President Obama recently announced the broad outlines of a new education plan. (“Rigor, Rewards, Quality: Obama’s Education Aims,” March 18 and “Obama Echoes Bush on Education Ideas,” April 8, 2009.) This plan has much to praise but also three critically important omissions.
The new approach, like the No Child Left Behind Act and many of its precursors, relies on holding educators accountable for student performance on achievement tests. Indeed, it would make this element of education policy even more important—for example, by encouraging pay-for-performance plans. But the effects of the previous accountability programs have been disappointing: relatively small improvements on trustworthy indicators of performance, and many serious side effects. Why should we expect more of the president’s proposed variation on this familiar theme?
—Susan Sanford
To avoid replicating past mistakes, the president’s accountability program will have to follow three principles:
Make it broad. An assumption underlying the No Child Left Behind law was that if we initially focused accountability on just a couple of the critically important goals of education—math and reading achievement—the rest would hold steady and wait for us to turn to them later. Abundant evidence shows this assumption to be wrong. The activities and outcomes that do not count for accountability deteriorate, sometimes seriously, as schools shift resources from them to those few things that do count.
Many areas can suffer, including untested subjects, untested aspects of the subjects used in the accountability system, performing arts, student-initiated work, and physical activity. This should be no surprise. It is just common sense, and the same problem has been found in many other fields and in private firms as well as the public sector.
Confront score inflation. Commenting on the low performance standards currently set by some states, the quoted U.S. Secretary of Education Arne Duncan as saying: “States are lying to children. They are lying to parents. They’re ignoring failure.” Indeed. But there is another reason that the public has been misled: bogus increases in scores. Many schools have responded to test-based accountability in ways that inflate scores, increasing them more than actual gains in achievement warrant. This does not require cheating. Scores can be inflated by many honest—although undesirable—forms of test preparation.
While not ubiquitous, score inflation is common and sometimes very large, and it is likely to hurt the most disadvantaged students the most. This too should not be surprising, because similar problems have been found in many other fields. Yet policymakers continue to ignore this inconvenient fact and use inflated scores to support exaggerated claims of success.
We should admit that our ideas for a better educational accountability system, however thoughtful, are partly unproven, need evaluation, and may require midcourse corrections.
If we fail to confront the problem of score inflation, we will be left, once again, with an illusion of effective accountability. Dealing with inflation effectively will require numerous steps.
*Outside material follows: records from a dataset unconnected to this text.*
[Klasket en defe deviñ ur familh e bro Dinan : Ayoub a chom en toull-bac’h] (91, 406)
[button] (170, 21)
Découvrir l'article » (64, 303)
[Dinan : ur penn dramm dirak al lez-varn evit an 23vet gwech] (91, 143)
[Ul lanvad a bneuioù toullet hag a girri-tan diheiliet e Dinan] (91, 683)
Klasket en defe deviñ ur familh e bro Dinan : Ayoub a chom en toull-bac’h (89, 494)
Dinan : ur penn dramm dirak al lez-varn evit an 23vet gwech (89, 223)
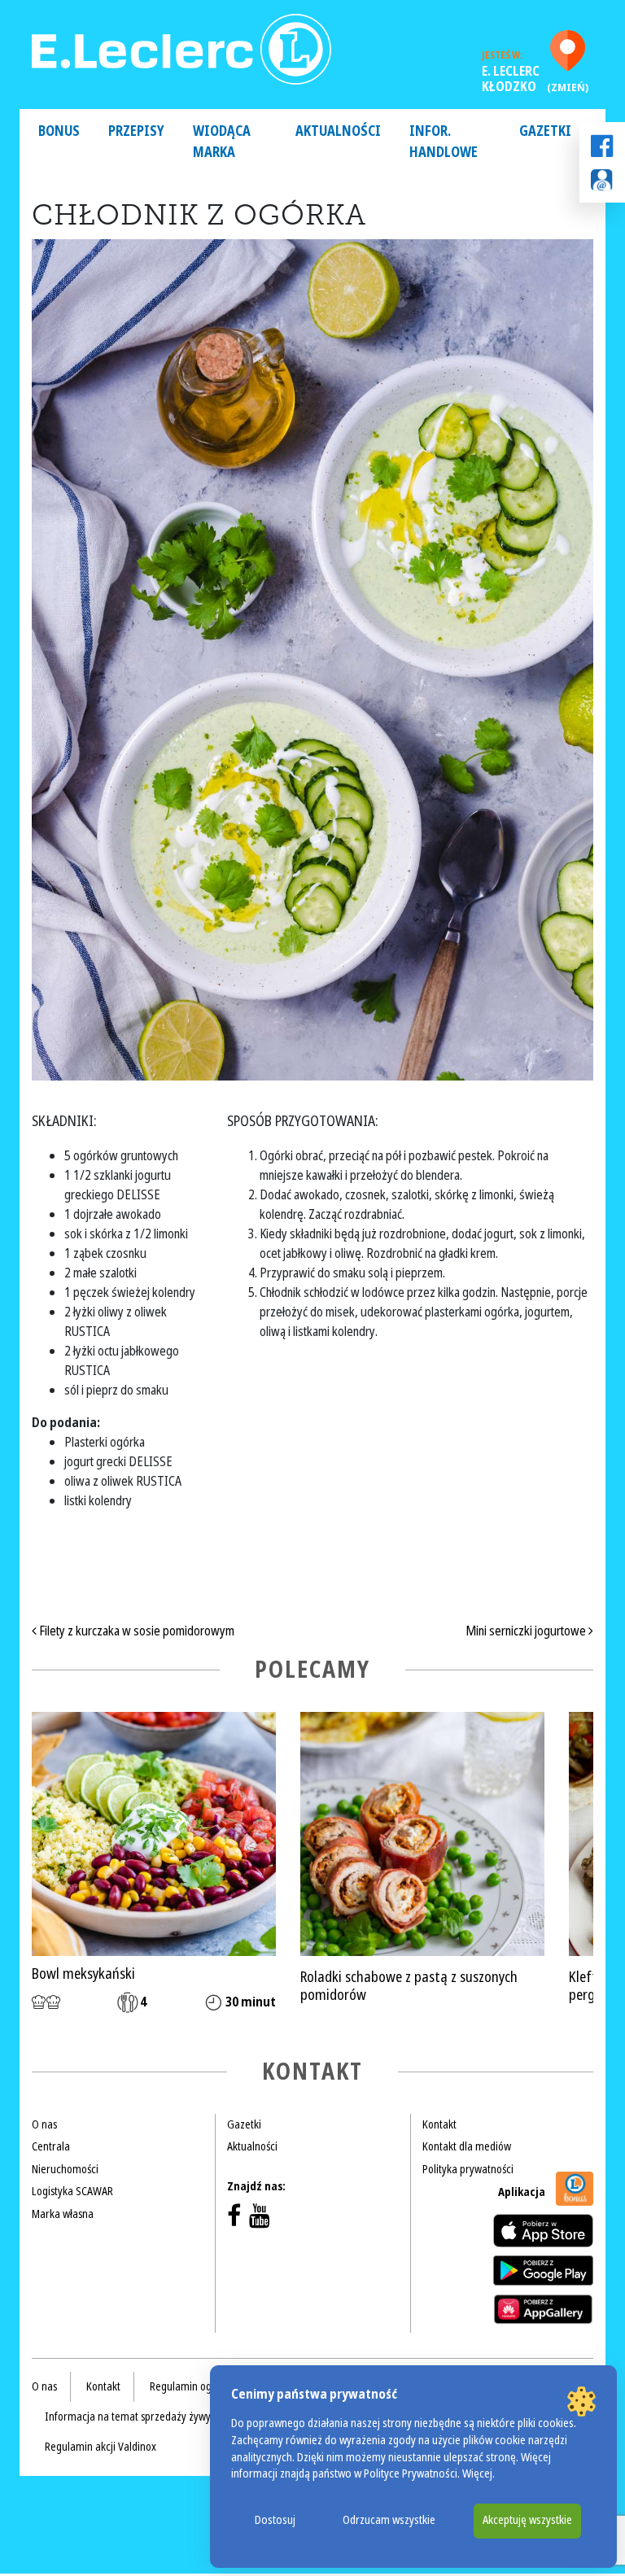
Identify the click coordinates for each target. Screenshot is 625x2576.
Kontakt (439, 2124)
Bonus (59, 131)
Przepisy (136, 131)
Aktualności (338, 131)
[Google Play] (543, 2270)
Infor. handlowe (443, 142)
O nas (44, 2124)
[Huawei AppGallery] (543, 2309)
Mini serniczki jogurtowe (526, 1631)
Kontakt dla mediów (466, 2146)
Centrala (51, 2146)
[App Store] (543, 2230)
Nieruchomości (65, 2169)
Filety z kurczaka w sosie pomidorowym (135, 1631)
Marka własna (63, 2214)
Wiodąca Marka (222, 142)
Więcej (477, 2473)
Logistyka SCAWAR (72, 2191)
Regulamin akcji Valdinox (100, 2446)
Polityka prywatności (468, 2169)
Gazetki (545, 131)
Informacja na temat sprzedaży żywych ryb (141, 2416)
We will need frequent auditing of score gains to ensure that improvements on the tests used for accountability are trustworthy indicators of improved learning. We have had a small number of audits over the past two decades, but these have been the exception rather than the rule because neither federal nor state reform programs have established an expectation, let alone a requirement, that this type of evaluation be conducted.
We need to monitor how educators prepare students for the accountability tests—whether they improve their instruction or resort to inappropriate forms of test preparation. We also need to evaluate new approaches to test design tailored to lessening inflation. The Obama administration’s goal of developing tests that focus more on higher-order skills is laudable, but it will not address the problem of score inflation.
Experiment and evaluate. This nation has tried numerous approaches to test-based accountability over the past several decades, but all of them have shared one essential trait: None has been based on sufficient evidence. They have been designed without enough hard information about their likely effectiveness and side effects. Once implemented, they have not been adequately evaluated. Scores on the accountability tests usually increase, and for a time we are greeted with claims of success. Eventually, less-encouraging data catch up with us—for example, scores on other tests less vulnerable to inflation, such as the National Assessment of Educational Progress and international comparative studies. A crisis is declared, we make up a new accountability system, and the cycle begins anew.
This failure to rely on hard evidence hinders the improvement of policy and schooling, and the failure to monitor effects on children is unacceptable. We do not tolerate this in other policy areas (think of Vioxx). The administration should avoid the temptation to say, once again, that we have it right this time. We should admit that our ideas for a better educational accountability system, however thoughtful, are partly unproven, need evaluation, and may require midcourse corrections.
The upcoming reauthorization of the No Child Left Behind law should institute routine and rigorous evaluation of the program’s effects—evaluations that do not rely on potentially inflated test scores. It should also encourage states and large districts to experiment with innovative approaches to accountability, but with a price: evaluations that will tell the rest of us whether their systems should be terminated, modified, or emulated.
There is room to argue about how best to address these three principles. But a failure to address them will give us more of the same: a narrowed educational system, bogus claims of success, and children left behind.